Excerpt from a dataset:
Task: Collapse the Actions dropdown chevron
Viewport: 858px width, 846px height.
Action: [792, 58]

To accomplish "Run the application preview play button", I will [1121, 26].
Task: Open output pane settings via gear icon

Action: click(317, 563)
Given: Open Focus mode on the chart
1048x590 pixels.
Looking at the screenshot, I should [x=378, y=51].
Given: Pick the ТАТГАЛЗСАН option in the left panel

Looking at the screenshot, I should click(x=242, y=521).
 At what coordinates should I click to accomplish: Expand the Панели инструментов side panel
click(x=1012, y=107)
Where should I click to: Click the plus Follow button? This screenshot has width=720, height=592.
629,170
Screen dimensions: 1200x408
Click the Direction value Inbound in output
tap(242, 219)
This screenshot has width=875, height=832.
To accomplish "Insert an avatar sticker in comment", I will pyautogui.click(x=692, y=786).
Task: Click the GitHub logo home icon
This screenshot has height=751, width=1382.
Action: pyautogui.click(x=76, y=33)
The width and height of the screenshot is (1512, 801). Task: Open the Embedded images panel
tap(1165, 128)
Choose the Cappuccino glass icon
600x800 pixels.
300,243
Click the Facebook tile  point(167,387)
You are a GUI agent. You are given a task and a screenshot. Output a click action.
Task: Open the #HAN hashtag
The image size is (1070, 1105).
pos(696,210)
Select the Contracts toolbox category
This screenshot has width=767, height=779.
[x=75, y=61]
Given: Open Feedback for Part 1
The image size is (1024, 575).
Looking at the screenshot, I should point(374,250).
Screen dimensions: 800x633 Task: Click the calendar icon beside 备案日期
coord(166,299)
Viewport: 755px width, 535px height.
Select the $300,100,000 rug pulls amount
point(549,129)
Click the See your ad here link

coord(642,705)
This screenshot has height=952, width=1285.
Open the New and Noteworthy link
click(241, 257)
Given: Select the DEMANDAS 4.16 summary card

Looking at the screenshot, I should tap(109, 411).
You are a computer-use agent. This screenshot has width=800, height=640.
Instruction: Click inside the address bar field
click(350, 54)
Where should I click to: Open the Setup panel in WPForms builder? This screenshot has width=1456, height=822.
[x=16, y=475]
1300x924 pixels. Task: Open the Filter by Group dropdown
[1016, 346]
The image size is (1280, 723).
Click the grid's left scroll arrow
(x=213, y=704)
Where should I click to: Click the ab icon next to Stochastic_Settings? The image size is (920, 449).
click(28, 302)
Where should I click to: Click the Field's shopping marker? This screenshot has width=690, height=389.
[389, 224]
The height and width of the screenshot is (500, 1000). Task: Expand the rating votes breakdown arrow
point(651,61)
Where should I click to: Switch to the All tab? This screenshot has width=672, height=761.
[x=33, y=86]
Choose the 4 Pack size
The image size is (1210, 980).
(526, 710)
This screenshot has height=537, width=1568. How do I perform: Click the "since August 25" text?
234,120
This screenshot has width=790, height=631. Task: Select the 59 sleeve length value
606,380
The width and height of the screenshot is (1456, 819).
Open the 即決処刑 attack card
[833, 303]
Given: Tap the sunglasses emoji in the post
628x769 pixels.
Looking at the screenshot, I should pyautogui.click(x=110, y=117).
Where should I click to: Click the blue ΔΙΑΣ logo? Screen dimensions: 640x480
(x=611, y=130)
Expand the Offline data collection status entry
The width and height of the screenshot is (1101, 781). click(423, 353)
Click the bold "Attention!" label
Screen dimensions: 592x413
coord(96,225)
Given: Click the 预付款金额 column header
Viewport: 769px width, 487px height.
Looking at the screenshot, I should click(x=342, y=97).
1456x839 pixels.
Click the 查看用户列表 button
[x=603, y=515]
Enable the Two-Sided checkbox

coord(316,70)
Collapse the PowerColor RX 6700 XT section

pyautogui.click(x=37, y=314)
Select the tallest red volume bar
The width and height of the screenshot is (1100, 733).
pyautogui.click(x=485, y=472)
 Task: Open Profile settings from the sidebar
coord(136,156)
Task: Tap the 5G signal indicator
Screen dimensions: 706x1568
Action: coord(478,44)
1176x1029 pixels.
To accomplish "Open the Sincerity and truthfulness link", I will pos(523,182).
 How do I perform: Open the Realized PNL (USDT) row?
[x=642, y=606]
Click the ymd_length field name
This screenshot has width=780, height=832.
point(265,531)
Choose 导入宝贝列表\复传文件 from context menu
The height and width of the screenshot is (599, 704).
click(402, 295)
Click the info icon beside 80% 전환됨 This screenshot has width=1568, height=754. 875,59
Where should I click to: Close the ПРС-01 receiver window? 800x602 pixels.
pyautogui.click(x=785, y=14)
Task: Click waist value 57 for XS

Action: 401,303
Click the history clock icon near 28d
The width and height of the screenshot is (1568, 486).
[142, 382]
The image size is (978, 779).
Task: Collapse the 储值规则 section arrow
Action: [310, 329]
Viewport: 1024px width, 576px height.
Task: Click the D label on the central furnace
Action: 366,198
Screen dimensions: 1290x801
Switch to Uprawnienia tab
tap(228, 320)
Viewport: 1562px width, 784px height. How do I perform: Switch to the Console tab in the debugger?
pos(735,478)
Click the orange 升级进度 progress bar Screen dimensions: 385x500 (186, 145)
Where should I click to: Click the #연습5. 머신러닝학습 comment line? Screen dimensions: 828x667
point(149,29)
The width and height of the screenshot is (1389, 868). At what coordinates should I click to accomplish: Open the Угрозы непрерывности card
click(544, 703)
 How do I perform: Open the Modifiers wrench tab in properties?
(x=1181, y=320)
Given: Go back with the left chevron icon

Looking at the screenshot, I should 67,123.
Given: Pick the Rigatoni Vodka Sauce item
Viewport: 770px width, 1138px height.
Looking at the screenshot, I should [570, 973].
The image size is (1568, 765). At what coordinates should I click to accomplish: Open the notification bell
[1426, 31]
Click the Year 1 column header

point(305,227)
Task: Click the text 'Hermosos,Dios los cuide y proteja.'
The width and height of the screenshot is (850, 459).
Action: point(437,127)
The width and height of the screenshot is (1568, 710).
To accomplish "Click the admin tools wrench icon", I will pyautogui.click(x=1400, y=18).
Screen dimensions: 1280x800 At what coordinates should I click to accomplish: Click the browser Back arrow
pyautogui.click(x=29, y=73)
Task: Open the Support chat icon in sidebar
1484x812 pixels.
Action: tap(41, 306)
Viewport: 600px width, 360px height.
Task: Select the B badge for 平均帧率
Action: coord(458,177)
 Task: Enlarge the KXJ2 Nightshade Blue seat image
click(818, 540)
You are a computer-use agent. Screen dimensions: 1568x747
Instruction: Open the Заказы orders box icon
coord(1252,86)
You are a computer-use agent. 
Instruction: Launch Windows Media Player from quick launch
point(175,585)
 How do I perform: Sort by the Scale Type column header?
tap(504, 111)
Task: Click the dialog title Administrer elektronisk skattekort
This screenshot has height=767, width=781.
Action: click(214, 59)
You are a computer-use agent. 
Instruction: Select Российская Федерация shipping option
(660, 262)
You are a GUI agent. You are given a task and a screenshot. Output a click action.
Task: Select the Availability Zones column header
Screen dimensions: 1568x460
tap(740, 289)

> **Task goal**: Quote the lines of every item above word for word.

> **Reply**:
Task: Collapse the Actions dropdown chevron
Viewport: 858px width, 846px height.
Action: [792, 58]

To accomplish "Run the application preview play button", I will [1121, 26].
Task: Open output pane settings via gear icon

Action: click(317, 563)
Given: Open Focus mode on the chart
1048x590 pixels.
Looking at the screenshot, I should [x=378, y=51].
Given: Pick the ТАТГАЛЗСАН option in the left panel

Looking at the screenshot, I should click(x=242, y=521).
 At what coordinates should I click to accomplish: Expand the Панели инструментов side panel
click(x=1012, y=107)
Where should I click to: Click the plus Follow button? This screenshot has width=720, height=592.
629,170
Screen dimensions: 1200x408
Click the Direction value Inbound in output
tap(242, 219)
This screenshot has width=875, height=832.
To accomplish "Insert an avatar sticker in comment", I will pyautogui.click(x=692, y=786).
Task: Click the GitHub logo home icon
This screenshot has height=751, width=1382.
Action: pyautogui.click(x=76, y=33)
The width and height of the screenshot is (1512, 801). Task: Open the Embedded images panel
tap(1165, 128)
Choose the Cappuccino glass icon
600x800 pixels.
300,243
Click the Facebook tile  point(167,387)
You are a GUI agent. You are given a task and a screenshot. Output a click action.
Task: Open the #HAN hashtag
The image size is (1070, 1105).
pos(696,210)
Select the Contracts toolbox category
This screenshot has width=767, height=779.
[x=75, y=61]
Given: Open Feedback for Part 1
The image size is (1024, 575).
Looking at the screenshot, I should point(374,250).
Screen dimensions: 800x633 Task: Click the calendar icon beside 备案日期
coord(166,299)
Viewport: 755px width, 535px height.
Select the $300,100,000 rug pulls amount
point(549,129)
Click the See your ad here link

coord(642,705)
This screenshot has height=952, width=1285.
Open the New and Noteworthy link
click(241, 257)
Given: Select the DEMANDAS 4.16 summary card

Looking at the screenshot, I should tap(109, 411).
You are a computer-use agent. This screenshot has width=800, height=640.
Instruction: Click inside the address bar field
click(350, 54)
Where should I click to: Open the Setup panel in WPForms builder? This screenshot has width=1456, height=822.
[x=16, y=475]
1300x924 pixels. Task: Open the Filter by Group dropdown
[1016, 346]
The image size is (1280, 723).
Click the grid's left scroll arrow
(x=213, y=704)
Where should I click to: Click the ab icon next to Stochastic_Settings? The image size is (920, 449).
click(28, 302)
Where should I click to: Click the Field's shopping marker? This screenshot has width=690, height=389.
[389, 224]
The height and width of the screenshot is (500, 1000). Task: Expand the rating votes breakdown arrow
point(651,61)
Where should I click to: Switch to the All tab? This screenshot has width=672, height=761.
[x=33, y=86]
Choose the 4 Pack size
The image size is (1210, 980).
(526, 710)
This screenshot has height=537, width=1568. How do I perform: Click the "since August 25" text?
234,120
This screenshot has width=790, height=631. Task: Select the 59 sleeve length value
606,380
The width and height of the screenshot is (1456, 819).
Open the 即決処刑 attack card
[833, 303]
Given: Tap the sunglasses emoji in the post
628x769 pixels.
Looking at the screenshot, I should pyautogui.click(x=110, y=117).
Where should I click to: Click the blue ΔΙΑΣ logo? Screen dimensions: 640x480
(x=611, y=130)
Expand the Offline data collection status entry
The width and height of the screenshot is (1101, 781). click(423, 353)
Click the bold "Attention!" label
Screen dimensions: 592x413
coord(96,225)
Given: Click the 预付款金额 column header
Viewport: 769px width, 487px height.
Looking at the screenshot, I should click(x=342, y=97).
1456x839 pixels.
Click the 查看用户列表 button
[x=603, y=515]
Enable the Two-Sided checkbox

coord(316,70)
Collapse the PowerColor RX 6700 XT section

pyautogui.click(x=37, y=314)
Select the tallest red volume bar
The width and height of the screenshot is (1100, 733).
pyautogui.click(x=485, y=472)
 Task: Open Profile settings from the sidebar
coord(136,156)
Task: Tap the 5G signal indicator
Screen dimensions: 706x1568
Action: coord(478,44)
1176x1029 pixels.
To accomplish "Open the Sincerity and truthfulness link", I will pos(523,182).
 How do I perform: Open the Realized PNL (USDT) row?
[x=642, y=606]
Click the ymd_length field name
This screenshot has width=780, height=832.
point(265,531)
Choose 导入宝贝列表\复传文件 from context menu
The height and width of the screenshot is (599, 704).
click(402, 295)
Click the info icon beside 80% 전환됨 This screenshot has width=1568, height=754. 875,59
Where should I click to: Close the ПРС-01 receiver window? 800x602 pixels.
pyautogui.click(x=785, y=14)
Task: Click waist value 57 for XS

Action: 401,303
Click the history clock icon near 28d
The width and height of the screenshot is (1568, 486).
[142, 382]
The image size is (978, 779).
Task: Collapse the 储值规则 section arrow
Action: [310, 329]
Viewport: 1024px width, 576px height.
Task: Click the D label on the central furnace
Action: 366,198
Screen dimensions: 1290x801
Switch to Uprawnienia tab
tap(228, 320)
Viewport: 1562px width, 784px height. How do I perform: Switch to the Console tab in the debugger?
pos(735,478)
Click the orange 升级进度 progress bar Screen dimensions: 385x500 (186, 145)
Where should I click to: Click the #연습5. 머신러닝학습 comment line? Screen dimensions: 828x667
point(149,29)
The width and height of the screenshot is (1389, 868). At what coordinates should I click to accomplish: Open the Угрозы непрерывности card
click(544, 703)
 How do I perform: Open the Modifiers wrench tab in properties?
(x=1181, y=320)
Given: Go back with the left chevron icon

Looking at the screenshot, I should 67,123.
Given: Pick the Rigatoni Vodka Sauce item
Viewport: 770px width, 1138px height.
Looking at the screenshot, I should [570, 973].
The image size is (1568, 765). At what coordinates should I click to accomplish: Open the notification bell
[1426, 31]
Click the Year 1 column header

point(305,227)
Task: Click the text 'Hermosos,Dios los cuide y proteja.'
The width and height of the screenshot is (850, 459).
Action: point(437,127)
The width and height of the screenshot is (1568, 710).
To accomplish "Click the admin tools wrench icon", I will pyautogui.click(x=1400, y=18).
Screen dimensions: 1280x800 At what coordinates should I click to accomplish: Click the browser Back arrow
pyautogui.click(x=29, y=73)
Task: Open the Support chat icon in sidebar
1484x812 pixels.
Action: tap(41, 306)
Viewport: 600px width, 360px height.
Task: Select the B badge for 平均帧率
Action: coord(458,177)
 Task: Enlarge the KXJ2 Nightshade Blue seat image
click(818, 540)
You are a computer-use agent. Screen dimensions: 1568x747
Instruction: Open the Заказы orders box icon
coord(1252,86)
You are a computer-use agent. 
Instruction: Launch Windows Media Player from quick launch
point(175,585)
 How do I perform: Sort by the Scale Type column header?
tap(504, 111)
Task: Click the dialog title Administrer elektronisk skattekort
This screenshot has height=767, width=781.
Action: click(214, 59)
You are a computer-use agent. 
Instruction: Select Российская Федерация shipping option
(660, 262)
You are a GUI agent. You are given a task and a screenshot. Output a click action.
Task: Select the Availability Zones column header
Screen dimensions: 1568x460
tap(740, 289)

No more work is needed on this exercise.